Renewable energy company Solegreen-based in Israel reported over the summer that it would consider the closure of its US subsidiary Kuubix Energy by the end of September, unless it found a buyer for the company. The latest negative development for Kuubix came last April when the CPUC made changes to policy that Kuubix claims resulted in a 60-70% decline in solar panel sales in the state. Indeed a look at the number of solar panels installed on rooftops in the four county region of the Central Valley from May through November showed a sharp drop compared to the same time a year before.

This year from May (after the CPUC changed policy) through November, the total number of panels installed in the region was 8,611 compared to 13,600 units, valued at $342 million over the same period in 2022, according to Construction Monitor.
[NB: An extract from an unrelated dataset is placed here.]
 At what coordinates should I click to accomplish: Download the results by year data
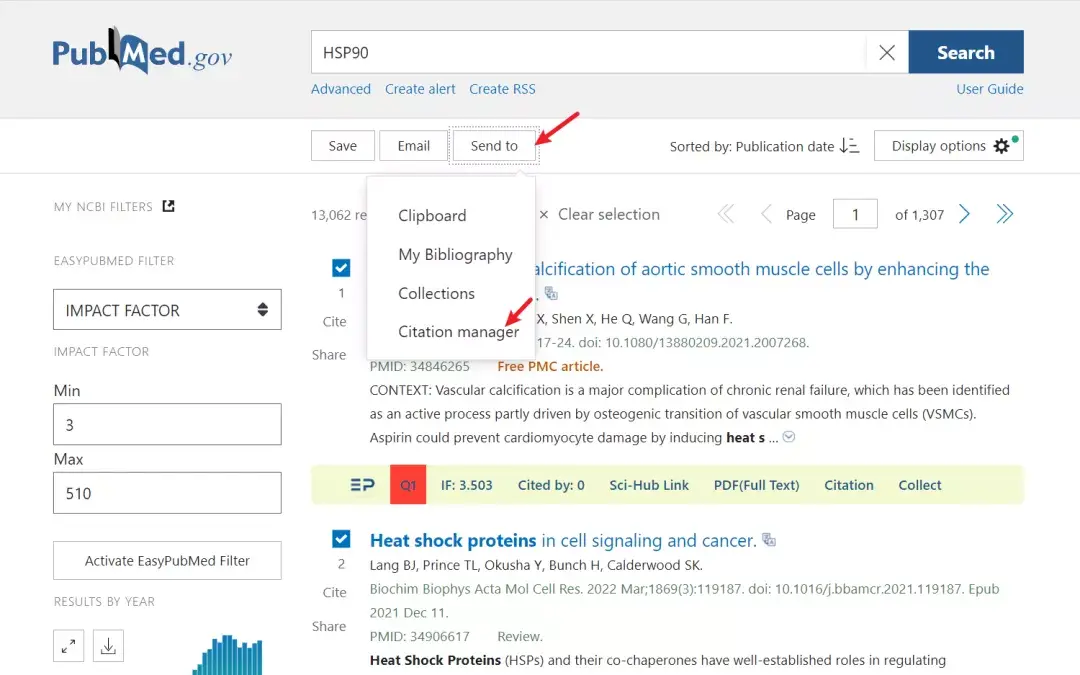click(108, 647)
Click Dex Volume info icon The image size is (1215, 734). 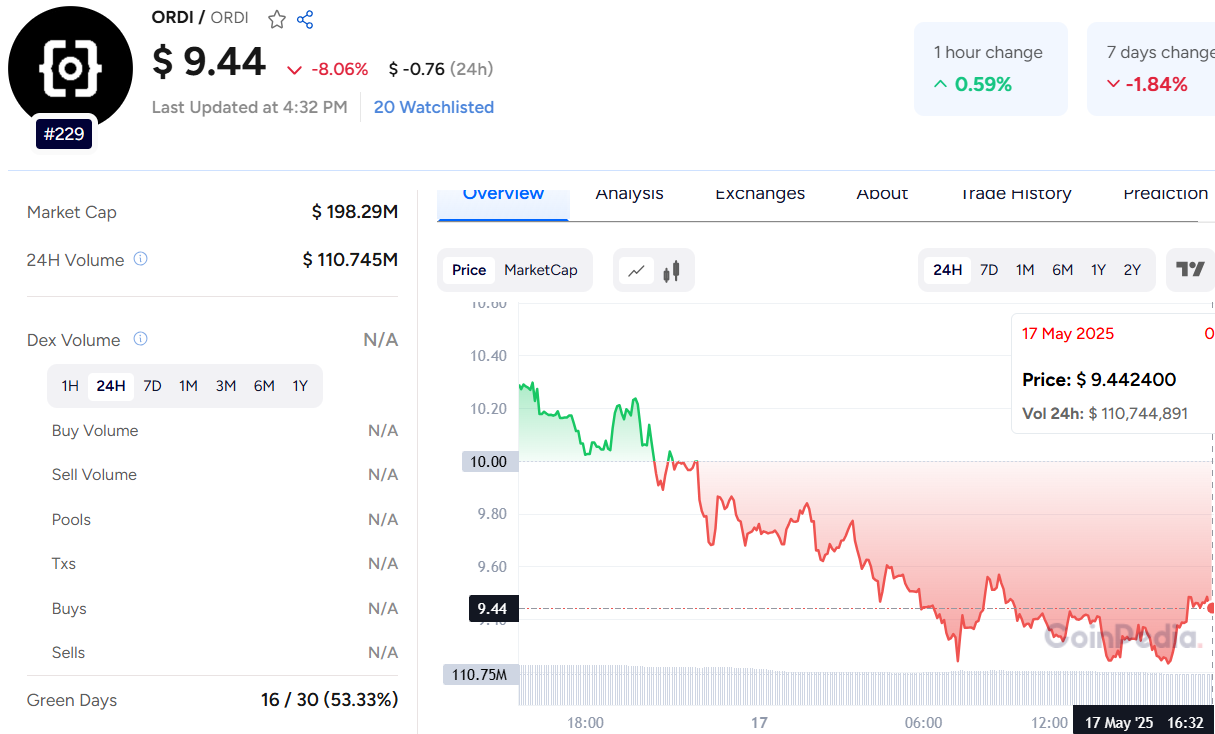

As for Kuubix, the company installed 264 panel projects in the Central Valley in 2022 compared to just 33 installations this year. The rooftop solar industry has many players including a large number of small companies although the market is dominated by one large company - SunRun with a majority market share. SunRun has a facility in Visalia Industrial Park.

California has the largest share of the country’s small-scale solar capacity, at 36%. Ample sunshine, favorable incentives, and relatively high retail electricity prices have encouraged rooftop solar adoption in California. California’s Net Energy Metering Program, NEM, allows rooftop solar panels to be connected to the power grid and provides credits for any surplus electricity produced by the panels and sent to the grid. Starting in 2020, California required newly built single-family homes and multi-family buildings up to three stories high to have solar panels installed.
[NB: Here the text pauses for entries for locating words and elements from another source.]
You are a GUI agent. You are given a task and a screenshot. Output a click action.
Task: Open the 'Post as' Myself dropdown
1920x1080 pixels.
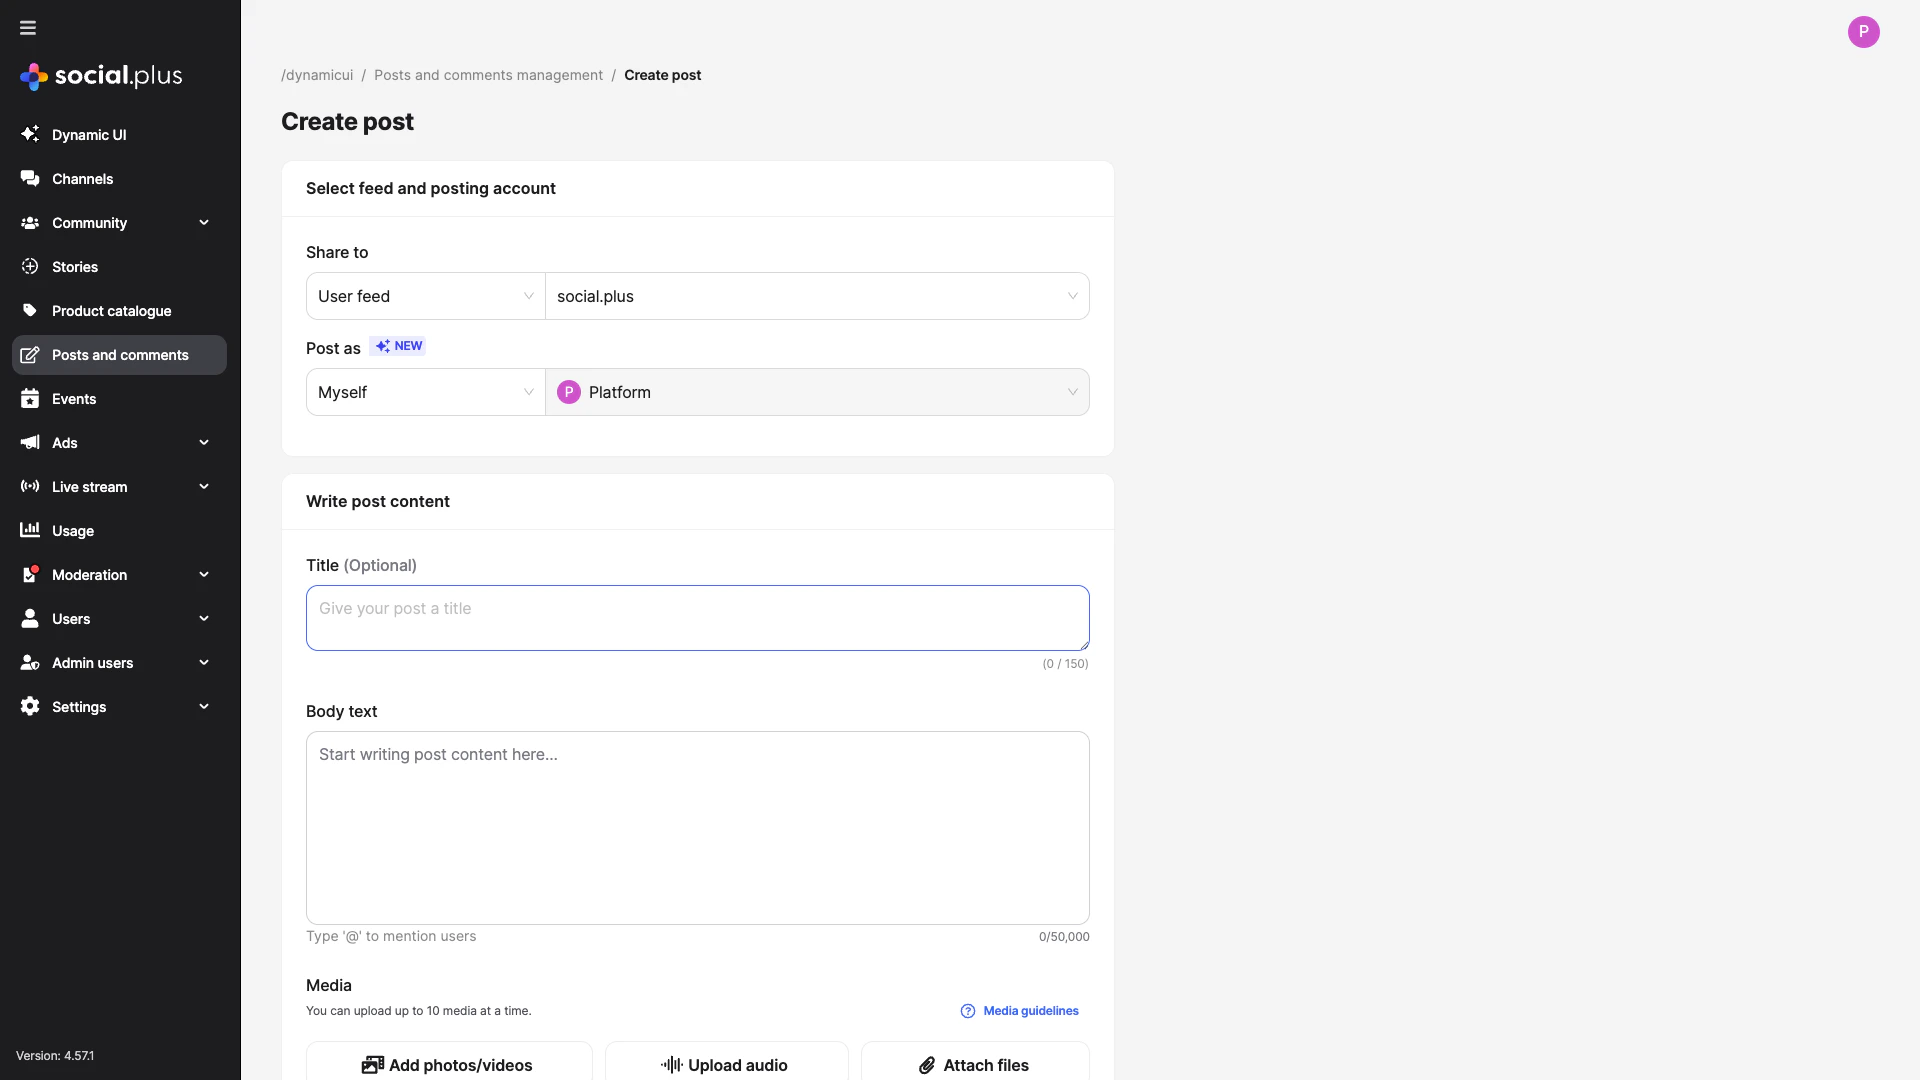click(424, 392)
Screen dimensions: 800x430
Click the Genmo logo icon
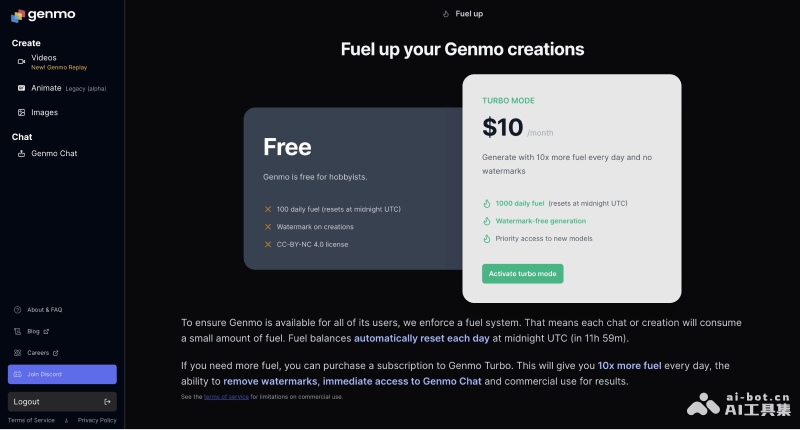tap(17, 15)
California has the largest share of the country’s small-scale solar capacity, at 36%.
California has the largest share of the country’s small-scale solar capacity, at 36%.

California built the nation’s largest rooftop solar industry over the last decade.
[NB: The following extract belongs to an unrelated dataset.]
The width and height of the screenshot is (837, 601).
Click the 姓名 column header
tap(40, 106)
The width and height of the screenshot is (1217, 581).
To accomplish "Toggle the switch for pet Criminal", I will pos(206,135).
"The NEM-driven market has become California’s No. 1 and fastest growing form of renewable energy,” said Bernadette Del Chiaro, executive director of the California Solar and Storage Association (CALSSA), a trade group representing residential installers.

As of April 15, though, policymakers drastically altered the NEM payment structure that created this clean energy industry and replaced it with a set of arguably complicated rules that created uncertainty. Californians adding solar to their roofs will earn far less for exported power — 75% less, on average.

That’s "because the value is now determined by a complex administrative metric that reflects the real-time supply-demand balance of the grid. This muddies both the incentive for would-be customers to invest in rooftop solar and the sales pitches that installers have relied on to close deals," says the association.

It’s not just in California where the rules have changed. About a dozen states have ended their net metering policies in the past decade, according to a report from the National Academy of Sciences released this summer. But the recent pullbacks are occurring in some of the largest solar states. Solar company bankruptcies have been seen across the country this year, likely as a result.

The changes could crimp new solar installations as the Biden administration seeks to harness the nation’s estimated 8 billion square meters of rooftop that could produce solar energy to cut carbon emissions and help families lower their electricity bills by producing power at home.

The federal government, though, continues to offer tax incentives that coupled with dropping prices of solar panels  makes the technology attractive. The Inflation Reduction Act offers a 30 percent tax credit for solar systems installed through the end of 2032, with no maximum credit.